Acetylene is multifaceted and fascinating. Within the steam cracking process, acetylene is incidentally produced as a byproduct. However, it is also exclusively produced in large-scale acetylene plants. 

It is a valuable starting material and of great industrial importance. Beyond its obvious value as welding gas, acetylene has many other less-well-known applications. It is used to produce certain plastics and chemicals and also plays a role in organic synthesis (laboratory work) and chemical synthesis. Acetylene is also used in plant cultivation, improving the forming of new flowers. In addition to that, it is also used as a carbon source in molecular manufacturing, in calibration gases for the gas, oil and chemical industries and in lung testing gases. 

Our SCHACK® Fired Heaters are made to deal with the process challenges during the acetylene production and play an important role within the acetylene plant.

Sulfur Recovery

Today, sulfur is widely used in the chemical and pharmaceutical industries to produce sulfuric acid, colors, pesticides and industrially produced fertilizers. To recover sulfur from gaseous hydrogen sulfides, the implementation of a gas desulfurizing process is needed. Hydrogen sulfide is a by-product of processing natural gas and refining high-sulfur crude oils. In refineries, considerable amounts of hydrogen sulfide are generated during conversion processes that do not require hydrogen, for example when cracking in a steam cracker. The noxious hydrogen sulfide fumes that characterize many gas processing, refinery operations and petroleum production sites represent a genuine threat to our environment.


The multi-step Claus process is the most significant gas desulfurizing process. The Claus process recovers sulfur from the gaseous hydrogen sulfide found in raw natural gas and from the by-product gases containing hydrogen sulfide derived from refining crude oil and other industrial processes. The by-product gases mainly originate from physical and chemical gas treatment units in refineries, natural gas processing plants and gasification or synthesis gas plants.

Continuous Catalytic Reforming

The CCR (continuous catalytic reforming) process, used in hundreds of refineries worldwide, stands as a cornerstone in the petrochemical industry, facilitating the conversion of crude oil into a wide range of valuable products.
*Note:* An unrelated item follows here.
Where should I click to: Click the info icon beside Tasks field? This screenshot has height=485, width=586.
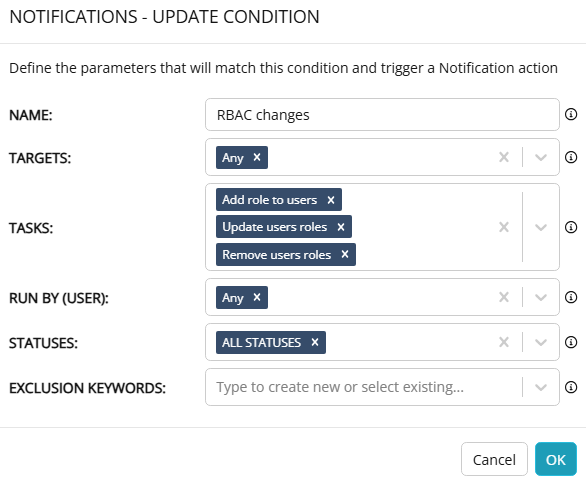[x=571, y=227]
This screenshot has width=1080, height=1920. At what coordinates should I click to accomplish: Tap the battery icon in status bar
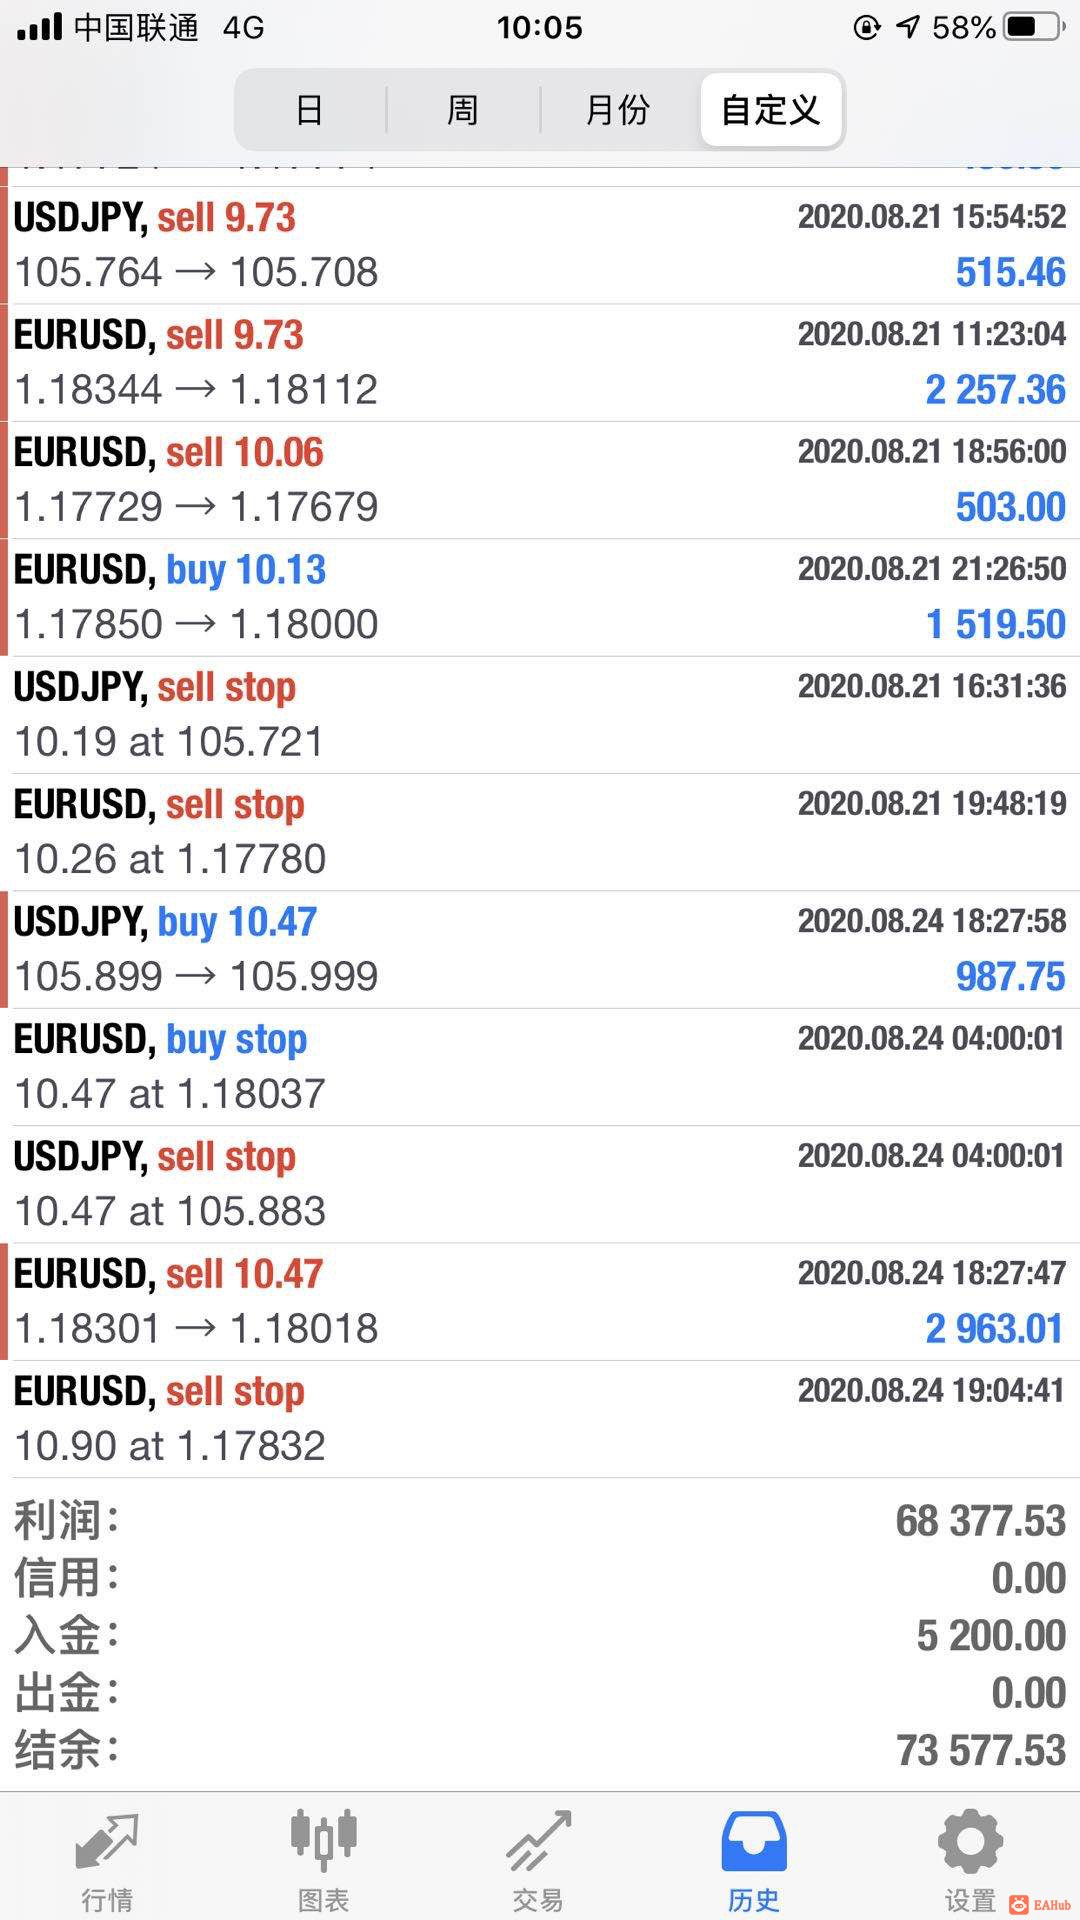[x=1033, y=27]
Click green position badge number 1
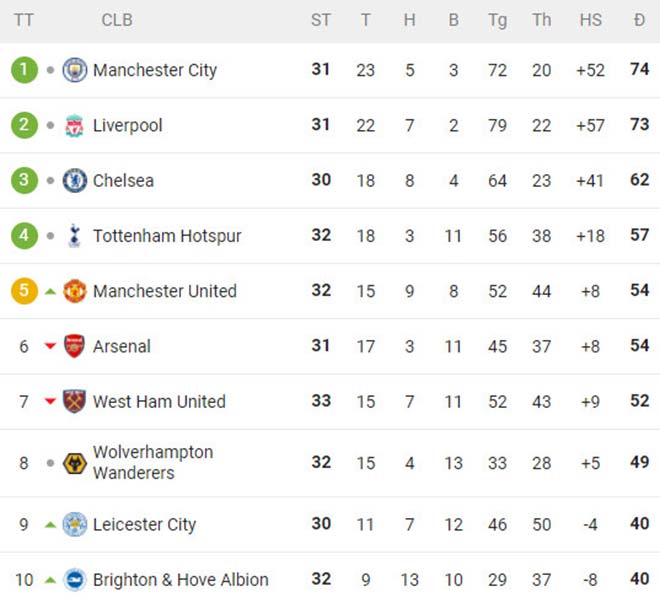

A pivotal phase within this process involves regenerating catalysts used in FCC units. This is where our Regeneration Gas Cooler comes into play.

Sulfur Combustion (Sulfuric Acid)

Sulfuric acid is a mineral acid composed of the elements sulfur, oxygen and hydrogen. Sulfuric acid is a very important chemical commodity, and a nation's sulfuric acid production is a good indicator of its industrial strength. Sulfuric acid is a key substance in the chemical industry. It is most commonly used in fertilizer manufacture, but is also important in mineral processing, oil refining, wastewater processing, and chemical synthesis. It has a wide range of end applications including in domestic acidic drain cleaners, as an electrolyte in lead-acid batteries, in dehydrating a compound, and in various cleaning agents.


Sulfuric acid is produced from sulfur, oxygen and water via the conventional contact process (DCDA) or the wet sulfuric acid process (WSA). In the first step of these processes elemental sulfur is oxidized and then converted to sulfuric acid in a catalytic, exothermic process. Several hundred of these systems are in operation worldwide. In the cooling sections that are required, several heat exchangers cool the gases to the required temperatures - precisely tailored to the process requirements.